(Text passage Opens)

The KwaZulu-Natal legislature supports the health department's plan to increase daily operational ambulances and improve hospital efficiency with eHealth, despite a reduced budget for employee compensation and the recruitment of additional medical personnel.
That came up on Tuesday when health MEC Nomagugu Simelane delivered the department’s R56.2bn budget for the 2025/26 financial year at the provincial legislature in Pietermaritzburg.
Last month the premier said he would advertise 20 posts to address the growing unemployment crisis among healthcare professionals after unemployed doctors staged a sit-in outside the KZN premier’s office for several days.
The protesters gathered to express frustrations over the delay in advertising doctors' posts in the province despite promises earlier this year by the national government to fill new positions.
The department had no cuts on its baseline allocation, which was instead increased by 2.5%, for the first time in 19 years after losing more than R8bn in its baseline budget in the past six years.
Simelane said this deficit had resulted in the department struggling to meet some healthcare demands, including filling critical posts in nursing, medicine, administrative, and allied health professions, as well as hindering some of its infrastructure development, including a backlog of 250 clinics and routine maintenance in other facilities.
With the increased allocation, Simelane said, the department's priority was the long-standing issue of ambulance shortages.
“KZN’s vast and difficult terrain, coupled with budget limitations, has meant that we have only been able to replace ageing ambulances, not expand our fleet as much as we would have liked to. We have been transparent about this reality,” said Simelane.
She said that has put a strain on the Emergency Medical Services’ (EMS) response times when evacuating the sick and injured, as well as transferring patients between facilities.
She said the department is establishing a panel of licensed private EMS providers to complement its existing fleet and reduce response times. The panel will consist of the more than 300 licensed private ambulances that are already operating in the province.
Simelane said they have allocated the R81m EMS budget to fund the procurement of 50 new ambulances and 10 35-seater planned patient transport buses and use part of it for outsourcing EMS services from the private sector.

(Text passage Closes)
(Record extracts Opens)

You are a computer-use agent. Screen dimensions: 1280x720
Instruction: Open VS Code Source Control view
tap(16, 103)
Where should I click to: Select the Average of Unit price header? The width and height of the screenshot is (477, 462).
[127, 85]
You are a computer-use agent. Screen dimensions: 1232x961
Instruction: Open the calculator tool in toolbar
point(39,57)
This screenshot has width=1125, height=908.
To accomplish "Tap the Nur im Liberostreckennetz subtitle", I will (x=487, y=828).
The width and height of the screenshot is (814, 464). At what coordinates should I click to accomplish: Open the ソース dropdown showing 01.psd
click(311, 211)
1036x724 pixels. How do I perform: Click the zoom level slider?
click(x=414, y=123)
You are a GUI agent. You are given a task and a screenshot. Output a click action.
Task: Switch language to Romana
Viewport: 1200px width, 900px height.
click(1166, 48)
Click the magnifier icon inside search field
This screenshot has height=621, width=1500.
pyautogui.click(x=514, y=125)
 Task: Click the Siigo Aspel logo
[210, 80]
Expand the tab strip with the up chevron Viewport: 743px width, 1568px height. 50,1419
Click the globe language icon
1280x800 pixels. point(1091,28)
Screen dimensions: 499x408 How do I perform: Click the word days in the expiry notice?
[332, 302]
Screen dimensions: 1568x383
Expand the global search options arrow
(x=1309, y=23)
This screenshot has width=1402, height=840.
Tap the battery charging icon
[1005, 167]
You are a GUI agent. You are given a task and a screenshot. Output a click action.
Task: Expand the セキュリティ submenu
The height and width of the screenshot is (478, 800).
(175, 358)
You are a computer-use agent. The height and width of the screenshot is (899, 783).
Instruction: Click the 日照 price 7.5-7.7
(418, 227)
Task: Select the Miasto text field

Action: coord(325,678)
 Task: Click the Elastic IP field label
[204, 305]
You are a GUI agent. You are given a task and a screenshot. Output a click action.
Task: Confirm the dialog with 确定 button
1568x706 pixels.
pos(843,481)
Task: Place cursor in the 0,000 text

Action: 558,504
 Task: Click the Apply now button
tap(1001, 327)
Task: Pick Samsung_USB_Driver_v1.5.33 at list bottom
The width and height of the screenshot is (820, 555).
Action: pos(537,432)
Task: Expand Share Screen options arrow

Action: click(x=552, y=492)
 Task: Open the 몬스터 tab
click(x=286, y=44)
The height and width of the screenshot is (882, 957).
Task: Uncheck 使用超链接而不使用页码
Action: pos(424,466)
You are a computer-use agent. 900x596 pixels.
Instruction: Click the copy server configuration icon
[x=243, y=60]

(Record extracts Closes)

__How to complete this task__.
Continue the article on the KwaZulu-Natal health budget from the point where it stops.

__Answer space__.
“This is a temporary measure for six months, while we fine-tune our procurement processes.”
How can a department facing a critical shortage of doctors, nurses, specialists possibly justify cutting its wage bill? The MKP refuse to support a budget that punishes workers for the department’s poor financial planning
— Ntombi Cele, MK Party MPL
The department is further planning to procure a total of 200 vehicles — made up of general fleet, mobile clinics, and EMS response vehicles — this financial year.
It will also introduce a roadside assistance programme to reduce turnaround times for minor repairs and maintenance, which will see the appointment of 12 artisan mechanics and the procurement of 11 vehicles to support district-level maintenance.
With regard to the public concerns over unemployed doctors, Simelane said they hoped to benefit from the national budget increase for health which includes the funding of 800 post-community service doctors.
She said the shortage also extended to other critical categories of healthcare workers — such as nurses, pharmacists, dentists, psychologists and other allied health professionals -which are equally vital to the overall functioning of healthcare system.
The majority of the KZN health portfolio committee accepted the budget but acknowledged that there were some worrying challenges.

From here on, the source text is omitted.